▸ Dataset entries
----------------

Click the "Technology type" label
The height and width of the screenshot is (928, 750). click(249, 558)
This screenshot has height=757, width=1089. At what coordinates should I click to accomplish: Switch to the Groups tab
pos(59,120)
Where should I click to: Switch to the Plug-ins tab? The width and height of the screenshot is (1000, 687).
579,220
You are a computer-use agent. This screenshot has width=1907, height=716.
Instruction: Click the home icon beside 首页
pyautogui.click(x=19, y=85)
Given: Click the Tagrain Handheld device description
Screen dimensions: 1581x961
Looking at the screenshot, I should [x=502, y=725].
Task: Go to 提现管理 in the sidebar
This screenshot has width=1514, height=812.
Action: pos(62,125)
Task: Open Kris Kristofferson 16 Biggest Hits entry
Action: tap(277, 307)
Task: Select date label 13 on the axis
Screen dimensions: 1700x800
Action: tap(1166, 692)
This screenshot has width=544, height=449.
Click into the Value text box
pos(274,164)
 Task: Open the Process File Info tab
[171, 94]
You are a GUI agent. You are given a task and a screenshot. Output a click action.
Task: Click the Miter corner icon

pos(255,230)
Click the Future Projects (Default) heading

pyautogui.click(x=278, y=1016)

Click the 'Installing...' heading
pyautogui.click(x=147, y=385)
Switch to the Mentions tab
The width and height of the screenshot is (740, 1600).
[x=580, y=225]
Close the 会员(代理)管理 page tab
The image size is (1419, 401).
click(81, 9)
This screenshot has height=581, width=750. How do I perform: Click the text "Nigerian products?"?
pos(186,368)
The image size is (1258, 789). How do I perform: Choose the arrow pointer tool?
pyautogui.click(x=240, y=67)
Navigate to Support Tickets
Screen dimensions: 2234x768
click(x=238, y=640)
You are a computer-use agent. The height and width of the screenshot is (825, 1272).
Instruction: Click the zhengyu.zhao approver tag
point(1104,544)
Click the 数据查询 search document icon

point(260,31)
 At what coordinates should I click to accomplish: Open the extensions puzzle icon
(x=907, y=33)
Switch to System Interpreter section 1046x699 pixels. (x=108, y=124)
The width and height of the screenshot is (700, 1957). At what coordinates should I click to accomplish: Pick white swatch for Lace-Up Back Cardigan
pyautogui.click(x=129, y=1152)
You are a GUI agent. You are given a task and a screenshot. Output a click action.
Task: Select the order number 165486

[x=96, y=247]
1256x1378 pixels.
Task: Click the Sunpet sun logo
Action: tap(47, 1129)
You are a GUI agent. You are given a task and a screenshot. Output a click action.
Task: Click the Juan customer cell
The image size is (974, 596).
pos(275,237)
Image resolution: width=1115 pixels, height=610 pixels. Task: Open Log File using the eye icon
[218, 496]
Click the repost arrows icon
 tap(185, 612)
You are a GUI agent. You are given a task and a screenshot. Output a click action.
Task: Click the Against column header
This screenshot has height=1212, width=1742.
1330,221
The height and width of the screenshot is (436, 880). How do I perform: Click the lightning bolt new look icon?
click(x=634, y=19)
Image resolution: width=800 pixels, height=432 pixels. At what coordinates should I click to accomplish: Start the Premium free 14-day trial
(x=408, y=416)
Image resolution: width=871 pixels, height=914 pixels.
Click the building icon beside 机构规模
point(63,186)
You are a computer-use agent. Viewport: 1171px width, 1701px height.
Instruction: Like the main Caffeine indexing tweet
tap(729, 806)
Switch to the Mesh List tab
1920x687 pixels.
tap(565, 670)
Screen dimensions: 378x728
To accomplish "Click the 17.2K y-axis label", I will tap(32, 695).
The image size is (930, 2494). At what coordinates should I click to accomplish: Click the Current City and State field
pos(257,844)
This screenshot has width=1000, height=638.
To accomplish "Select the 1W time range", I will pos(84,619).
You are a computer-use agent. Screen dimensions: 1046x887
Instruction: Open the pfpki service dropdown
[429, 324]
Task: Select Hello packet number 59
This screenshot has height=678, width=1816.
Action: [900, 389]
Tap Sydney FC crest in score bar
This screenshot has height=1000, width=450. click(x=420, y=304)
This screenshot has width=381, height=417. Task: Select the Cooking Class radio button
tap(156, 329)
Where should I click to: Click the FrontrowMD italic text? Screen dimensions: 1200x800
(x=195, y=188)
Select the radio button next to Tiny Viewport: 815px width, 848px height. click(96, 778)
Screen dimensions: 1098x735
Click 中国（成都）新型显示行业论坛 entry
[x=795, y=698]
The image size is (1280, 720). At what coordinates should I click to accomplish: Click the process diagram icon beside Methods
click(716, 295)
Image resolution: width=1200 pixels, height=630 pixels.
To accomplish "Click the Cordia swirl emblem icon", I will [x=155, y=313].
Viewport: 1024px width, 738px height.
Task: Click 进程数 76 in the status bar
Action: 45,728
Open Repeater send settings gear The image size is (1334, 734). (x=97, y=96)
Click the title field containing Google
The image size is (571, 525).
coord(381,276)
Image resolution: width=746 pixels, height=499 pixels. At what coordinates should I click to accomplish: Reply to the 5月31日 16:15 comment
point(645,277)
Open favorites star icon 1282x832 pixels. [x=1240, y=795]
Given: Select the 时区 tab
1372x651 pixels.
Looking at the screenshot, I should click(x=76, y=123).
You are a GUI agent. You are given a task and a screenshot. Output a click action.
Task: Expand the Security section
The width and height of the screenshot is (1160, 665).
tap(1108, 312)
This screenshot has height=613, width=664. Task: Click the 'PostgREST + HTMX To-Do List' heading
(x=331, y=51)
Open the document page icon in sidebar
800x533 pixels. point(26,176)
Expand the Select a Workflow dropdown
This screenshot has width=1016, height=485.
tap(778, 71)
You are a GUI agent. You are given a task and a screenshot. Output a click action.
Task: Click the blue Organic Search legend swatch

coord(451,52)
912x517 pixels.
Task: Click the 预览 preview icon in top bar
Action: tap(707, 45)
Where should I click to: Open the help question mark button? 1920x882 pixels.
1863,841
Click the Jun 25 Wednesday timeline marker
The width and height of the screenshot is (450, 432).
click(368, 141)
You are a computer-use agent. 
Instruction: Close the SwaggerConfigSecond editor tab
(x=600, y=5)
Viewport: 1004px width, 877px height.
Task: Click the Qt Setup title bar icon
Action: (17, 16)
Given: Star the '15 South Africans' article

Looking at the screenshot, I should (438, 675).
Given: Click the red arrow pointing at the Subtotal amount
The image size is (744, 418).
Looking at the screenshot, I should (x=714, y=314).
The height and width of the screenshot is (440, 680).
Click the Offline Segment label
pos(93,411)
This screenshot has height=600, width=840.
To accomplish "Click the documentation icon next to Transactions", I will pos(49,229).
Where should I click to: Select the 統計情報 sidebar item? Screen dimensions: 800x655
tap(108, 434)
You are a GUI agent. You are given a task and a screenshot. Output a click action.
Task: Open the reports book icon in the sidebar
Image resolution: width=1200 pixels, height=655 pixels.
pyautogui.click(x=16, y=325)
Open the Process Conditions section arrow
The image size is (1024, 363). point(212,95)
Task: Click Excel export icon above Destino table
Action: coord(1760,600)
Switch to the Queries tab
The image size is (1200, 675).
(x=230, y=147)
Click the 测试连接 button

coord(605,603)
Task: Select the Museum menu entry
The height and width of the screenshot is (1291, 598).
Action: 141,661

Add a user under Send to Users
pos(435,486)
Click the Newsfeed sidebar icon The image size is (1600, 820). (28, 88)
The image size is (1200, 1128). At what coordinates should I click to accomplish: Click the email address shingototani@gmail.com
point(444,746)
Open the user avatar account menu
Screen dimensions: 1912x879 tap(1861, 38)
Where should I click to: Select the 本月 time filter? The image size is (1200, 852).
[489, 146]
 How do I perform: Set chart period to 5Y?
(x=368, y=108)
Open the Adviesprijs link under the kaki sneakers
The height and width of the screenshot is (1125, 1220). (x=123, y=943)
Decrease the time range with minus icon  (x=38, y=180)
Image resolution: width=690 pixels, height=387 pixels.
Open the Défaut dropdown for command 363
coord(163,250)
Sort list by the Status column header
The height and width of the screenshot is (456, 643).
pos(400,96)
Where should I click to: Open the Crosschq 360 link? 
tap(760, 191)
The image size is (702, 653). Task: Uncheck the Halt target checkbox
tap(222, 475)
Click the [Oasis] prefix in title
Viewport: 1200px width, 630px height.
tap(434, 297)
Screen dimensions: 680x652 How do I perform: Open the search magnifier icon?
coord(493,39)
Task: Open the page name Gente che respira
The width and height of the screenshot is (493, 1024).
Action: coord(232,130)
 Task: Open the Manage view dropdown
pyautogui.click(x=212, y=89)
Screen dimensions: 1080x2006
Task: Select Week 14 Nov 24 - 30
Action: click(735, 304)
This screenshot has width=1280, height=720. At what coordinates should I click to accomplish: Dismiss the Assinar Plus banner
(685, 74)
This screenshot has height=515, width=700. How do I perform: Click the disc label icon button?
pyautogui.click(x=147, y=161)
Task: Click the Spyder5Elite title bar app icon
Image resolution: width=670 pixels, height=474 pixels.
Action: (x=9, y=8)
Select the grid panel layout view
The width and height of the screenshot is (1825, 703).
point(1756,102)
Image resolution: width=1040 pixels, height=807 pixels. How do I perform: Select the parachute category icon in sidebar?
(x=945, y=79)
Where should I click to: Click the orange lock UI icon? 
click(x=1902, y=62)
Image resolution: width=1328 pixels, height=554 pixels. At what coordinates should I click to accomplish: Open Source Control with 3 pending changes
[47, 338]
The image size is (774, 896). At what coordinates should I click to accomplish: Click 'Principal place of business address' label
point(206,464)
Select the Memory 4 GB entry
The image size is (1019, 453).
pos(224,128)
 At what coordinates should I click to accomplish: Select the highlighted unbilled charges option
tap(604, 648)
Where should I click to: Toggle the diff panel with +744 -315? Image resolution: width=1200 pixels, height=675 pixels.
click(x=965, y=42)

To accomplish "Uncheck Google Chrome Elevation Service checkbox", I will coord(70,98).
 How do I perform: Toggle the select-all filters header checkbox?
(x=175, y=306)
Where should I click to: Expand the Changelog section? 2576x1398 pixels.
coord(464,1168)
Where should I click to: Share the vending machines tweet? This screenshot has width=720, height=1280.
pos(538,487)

----------------

▸ Task description
The expected output is the lines from the one holding "Where should I click to: Toggle" through the last line of the data, exactly as they appear, with nothing before or after.

▸ Finished exercise
Where should I click to: Toggle the diff panel with +744 -315? Image resolution: width=1200 pixels, height=675 pixels.
click(x=965, y=42)

To accomplish "Uncheck Google Chrome Elevation Service checkbox", I will coord(70,98).
 How do I perform: Toggle the select-all filters header checkbox?
(x=175, y=306)
Where should I click to: Expand the Changelog section? 2576x1398 pixels.
coord(464,1168)
Where should I click to: Share the vending machines tweet? This screenshot has width=720, height=1280.
pos(538,487)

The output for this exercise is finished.